Solved: HA admission control, no reservations

Tyrelever · ‎09-20-2010

Hi all,

I've been reading up trying to get my head around how the HA admission control functions with VM's that have no reservations set.

My understanding is the HA system assigns a default of 256Mhz CPU and 0MB+memory overhead to VM's that do not have reserved resources. This default then becomes the slot size in determining the amount of VM's the cluster can run. The number of slots is in turn affected by the number of host failures that can be tolerated or percentage of resources reserved as failover spare capacity.

Where I'm getting confused is what happens when HA assigns (assuming no VM reservations) the default slot size (256Mhz + (0MBoverheadMB) to a cluster where actual VM memory usage is higher than 0MBoverhead? I would assume that there is a possibility that the HA slot assignment could far exceed the actual/usable cluster resources in the event of failover/maintenance mode etc.

For example -

A cluster using 32GB hosts with a bunch of 1vcpu 4GB VM's with no reservations set. According to the resource guide each VM would have an overhead of 165.98MB, resulting in a rather large number of slots per host. Assuming CPU resources are sufficient, a host could have something like 190 slots to play with.

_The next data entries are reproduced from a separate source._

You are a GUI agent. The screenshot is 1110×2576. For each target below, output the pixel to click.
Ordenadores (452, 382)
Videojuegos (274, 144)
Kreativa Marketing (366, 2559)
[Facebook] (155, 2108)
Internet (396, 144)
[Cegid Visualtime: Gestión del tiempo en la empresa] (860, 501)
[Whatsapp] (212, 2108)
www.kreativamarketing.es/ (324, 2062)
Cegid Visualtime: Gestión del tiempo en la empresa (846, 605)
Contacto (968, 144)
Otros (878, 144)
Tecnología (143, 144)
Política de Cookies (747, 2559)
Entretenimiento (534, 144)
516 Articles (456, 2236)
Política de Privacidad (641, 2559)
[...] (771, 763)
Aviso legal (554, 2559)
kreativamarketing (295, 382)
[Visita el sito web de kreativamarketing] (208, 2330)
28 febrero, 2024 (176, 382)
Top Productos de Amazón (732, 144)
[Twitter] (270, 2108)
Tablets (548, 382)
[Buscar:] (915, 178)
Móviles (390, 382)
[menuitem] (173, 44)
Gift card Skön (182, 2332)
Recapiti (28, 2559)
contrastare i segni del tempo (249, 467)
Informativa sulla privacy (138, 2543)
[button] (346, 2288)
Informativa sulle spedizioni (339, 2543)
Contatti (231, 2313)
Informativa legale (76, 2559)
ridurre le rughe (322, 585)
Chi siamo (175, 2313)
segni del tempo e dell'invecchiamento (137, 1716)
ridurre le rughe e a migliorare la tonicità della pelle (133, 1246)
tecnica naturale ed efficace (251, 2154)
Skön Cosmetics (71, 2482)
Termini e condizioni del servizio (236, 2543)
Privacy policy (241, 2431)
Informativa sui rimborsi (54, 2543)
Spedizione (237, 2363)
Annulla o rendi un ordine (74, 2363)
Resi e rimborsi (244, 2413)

Does this mean that HA could possibly allow 190 unreserved 4GB VM's into the cluster before admission control would prevent further VM's to be powered on or added? If this is correct, it seems entirely possible to over commit the cluster to a very large degree defeating the point of assigning a host for failover or percentage of resource etc as each host could be running in excess of 100% utilization.

Assuming that all VM's are to remain unreserved, how could I setup HA admission control to monitor admissions (either hosts failures or percentage) without over saturating the remaining hosts?

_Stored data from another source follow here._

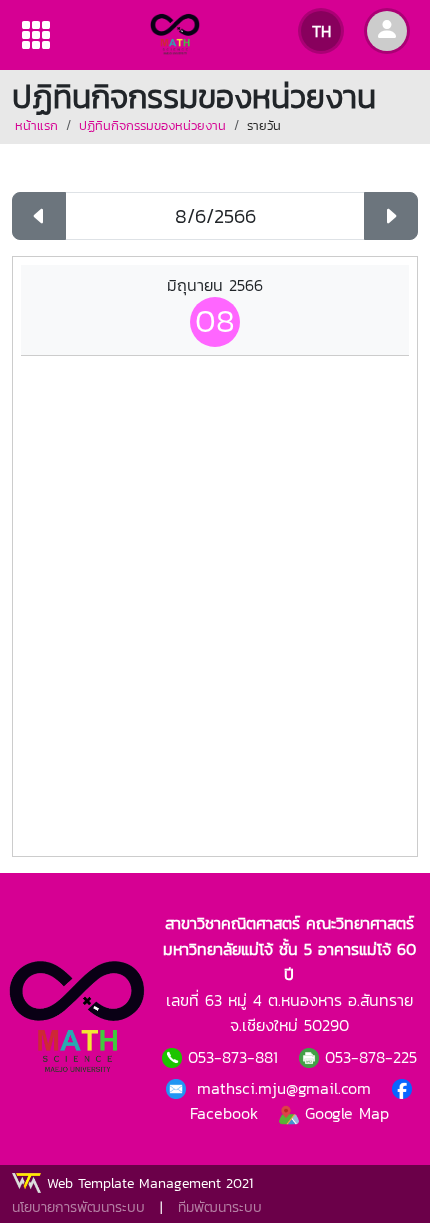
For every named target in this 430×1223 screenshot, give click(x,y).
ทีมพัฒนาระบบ (220, 1207)
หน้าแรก (36, 125)
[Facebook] (179, 1088)
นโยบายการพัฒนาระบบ (78, 1207)
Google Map (344, 1113)
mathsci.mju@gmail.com (287, 1088)
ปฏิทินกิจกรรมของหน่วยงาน (152, 125)
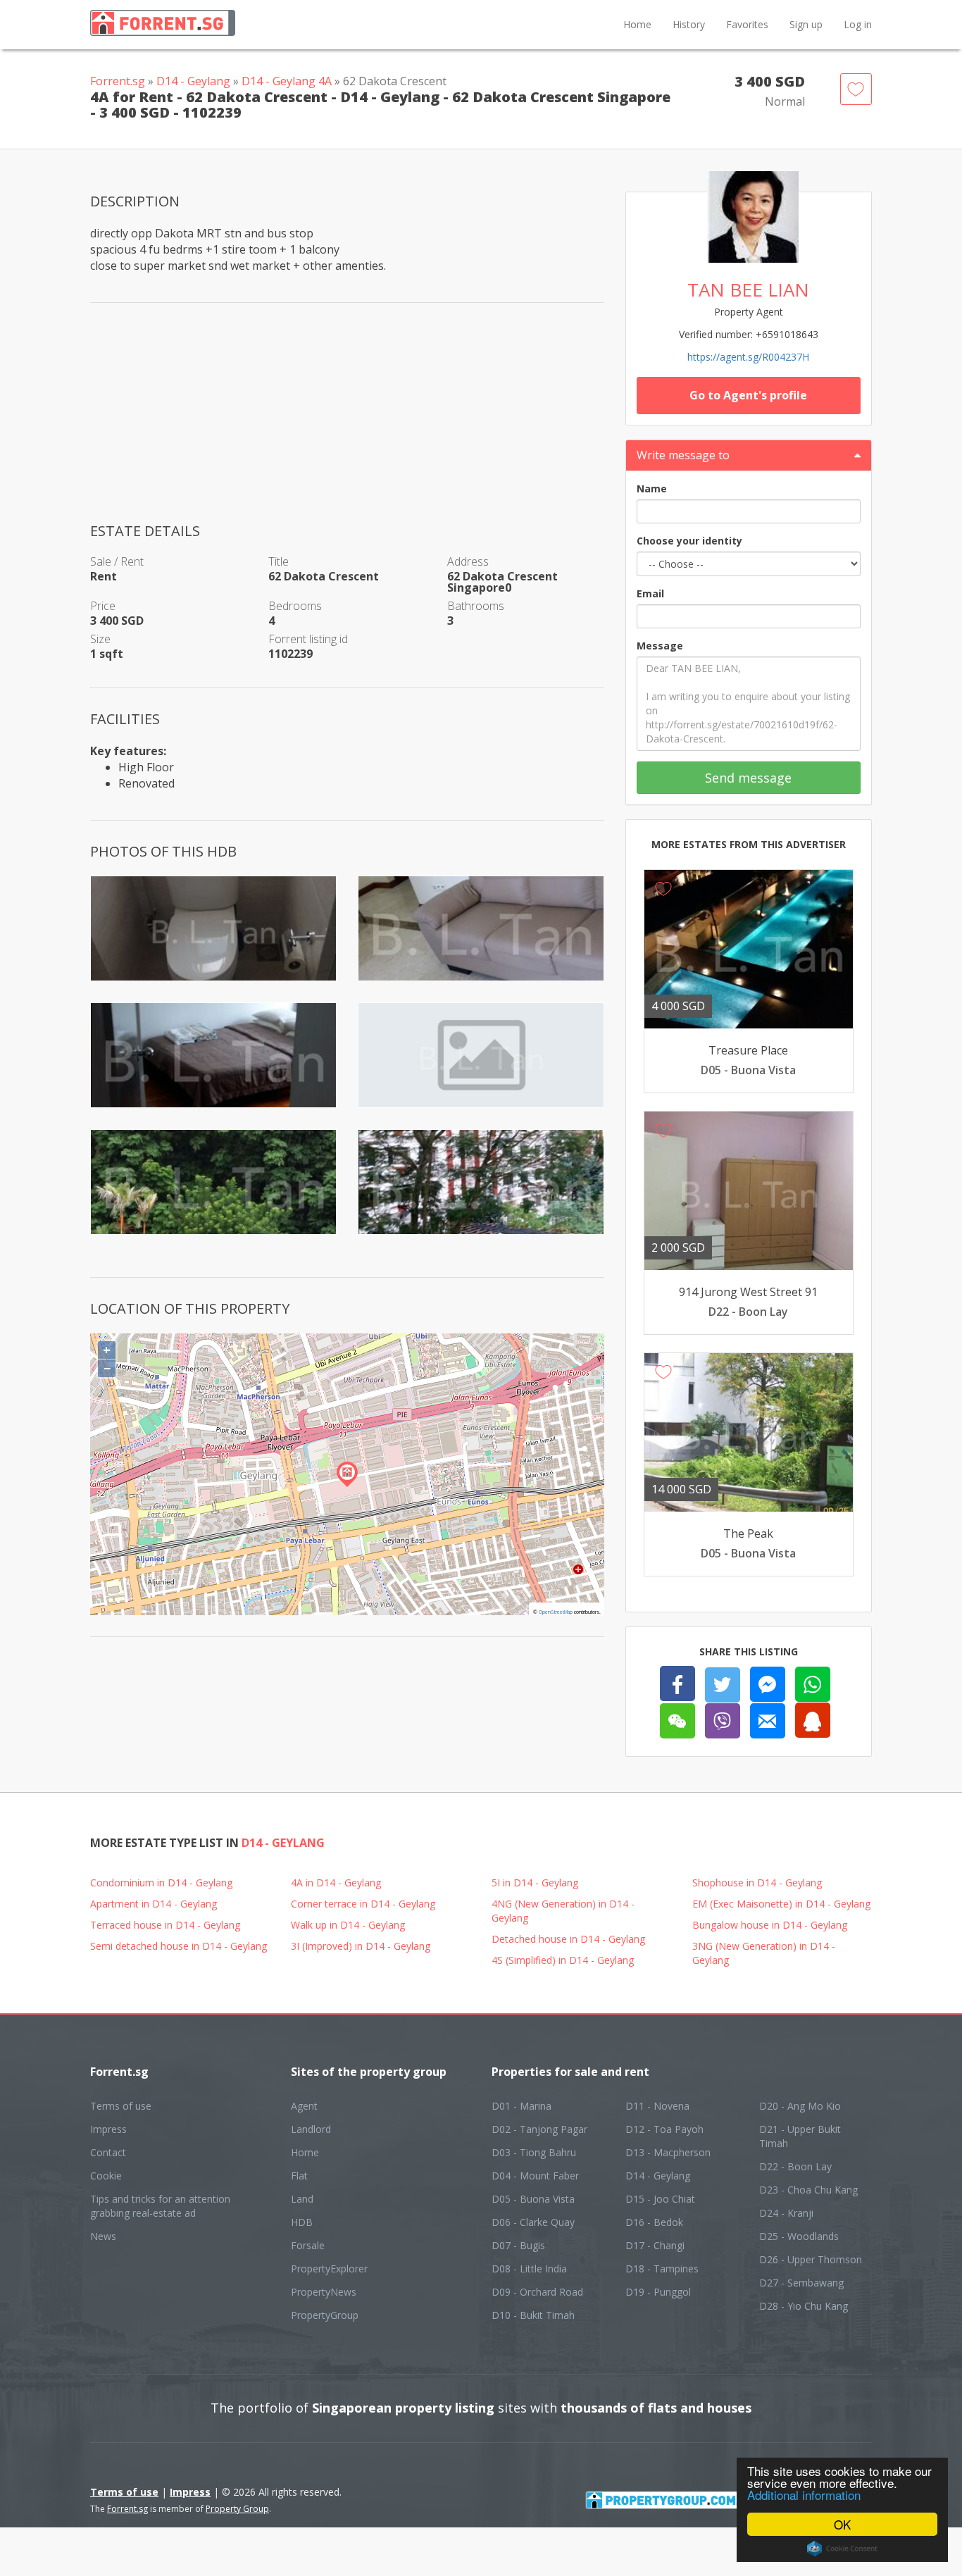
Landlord (311, 2129)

EDIT - This link sums up my question a little more eloquently that I have put it, please note the article linked is from 2008 and figures maybe out of date.

Cheers.

link added

admin · ‎09-21-2010

As mentioned in the link you posted (and the VMware availability guide page 26 - ) you can use HA advanced options to increase the default values HA admission control uses to determine the slot size if no reservations are specified on the vms: das.vmMemoryMinMB and das.vmCpuMinMHz. This will increase the slot size and reduce the number of slots available in the cluster.

Elisha

View solution in original post

techsuresh · ‎09-21-2010

It’s actually a really simple mechanism. HA keeps track of the unreserved capacity

of each host of the cluster. When a fail-over needs to occur the hosts are ordered. The host with the highest amount of unreserved capacity being the first option. Now to make it absolutely crystal clear, HA keeps track of the unreserved capacity and it is not DRS which does this. HA works completely independent of vCenter and as we all know DRS is part of vCenter. HA also works when DRS is disabled or unlicensed!

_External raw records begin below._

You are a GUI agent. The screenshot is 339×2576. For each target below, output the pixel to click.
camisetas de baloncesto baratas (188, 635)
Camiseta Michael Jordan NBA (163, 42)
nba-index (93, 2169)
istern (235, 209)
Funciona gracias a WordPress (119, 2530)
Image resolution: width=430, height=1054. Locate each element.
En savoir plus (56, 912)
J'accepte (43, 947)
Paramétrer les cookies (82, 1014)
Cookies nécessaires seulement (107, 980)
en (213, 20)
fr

Now one thing to note is that HA will also verify if the host is compatible withthe VM or not. What this means is that HA will verify if the VMs network is available on the target host and if the datastore is available on the target hosts. If both are the case a restart will be initiated on that host. Tosummarize:

1.Order available host based on unreserved capacity

2.Check compatibility (VM Network / Datastore)

3.Boot up!

Check out this link: http://www.yellow-bricks.com/vmware-high-availability-deepdiv/

If you fell, it is a correct answer please click on "Correct answer' button or if you feel it as a helpful answer ckick on "helpful" button to award points

Suresh

Tyrelever · ‎09-21-2010

Hi Suresh,

Please accept my apologies if I am mistaken, but Im not sure how this addresses the slots/% vs. actual cluster memory capacity problem.

The statement "It's actually a really simple mechanism. HA keeps track of the

unreserved capacity of each host of the cluster" seems to be where my confusion is mostly focused.

Am I correct in saying the unreserved capacity of each host is broken down into slots? If each slot is very small and numerous, can we not come to a situation where a cluster can become overloaded while still having HA slots available? Its the opposite problem to where you may have a large VM reservation preventing optimal cluster utilization by creating large slot sizes.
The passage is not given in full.